[Instructions to follow]
How many lines in the data below contain the string "label"? Case matters. Reply with the number alone.

/---

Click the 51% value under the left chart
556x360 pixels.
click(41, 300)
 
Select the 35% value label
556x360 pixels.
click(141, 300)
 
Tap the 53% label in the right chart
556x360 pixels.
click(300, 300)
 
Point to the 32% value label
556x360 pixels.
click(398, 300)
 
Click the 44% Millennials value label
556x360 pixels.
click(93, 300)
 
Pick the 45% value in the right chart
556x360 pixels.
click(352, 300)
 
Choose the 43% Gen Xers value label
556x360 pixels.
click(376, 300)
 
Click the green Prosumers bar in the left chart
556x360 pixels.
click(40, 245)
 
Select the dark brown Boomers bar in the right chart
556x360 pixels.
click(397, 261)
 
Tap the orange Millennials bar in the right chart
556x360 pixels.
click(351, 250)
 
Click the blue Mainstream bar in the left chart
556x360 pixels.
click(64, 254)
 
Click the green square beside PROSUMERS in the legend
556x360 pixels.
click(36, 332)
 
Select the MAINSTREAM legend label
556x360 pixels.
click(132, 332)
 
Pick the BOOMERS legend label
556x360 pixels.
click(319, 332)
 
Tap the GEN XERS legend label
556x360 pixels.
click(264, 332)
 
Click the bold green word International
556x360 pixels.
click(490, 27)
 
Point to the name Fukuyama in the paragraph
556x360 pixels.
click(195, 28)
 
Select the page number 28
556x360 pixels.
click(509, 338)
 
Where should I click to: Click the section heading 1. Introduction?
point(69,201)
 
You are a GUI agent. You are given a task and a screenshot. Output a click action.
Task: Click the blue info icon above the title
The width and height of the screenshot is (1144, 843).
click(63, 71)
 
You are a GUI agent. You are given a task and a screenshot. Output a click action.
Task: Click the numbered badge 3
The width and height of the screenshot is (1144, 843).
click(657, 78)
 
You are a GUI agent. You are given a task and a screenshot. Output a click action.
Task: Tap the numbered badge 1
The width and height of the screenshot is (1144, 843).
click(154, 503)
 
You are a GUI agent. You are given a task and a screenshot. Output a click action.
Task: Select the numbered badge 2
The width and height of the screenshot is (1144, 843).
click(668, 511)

\---

[Result of the task]
8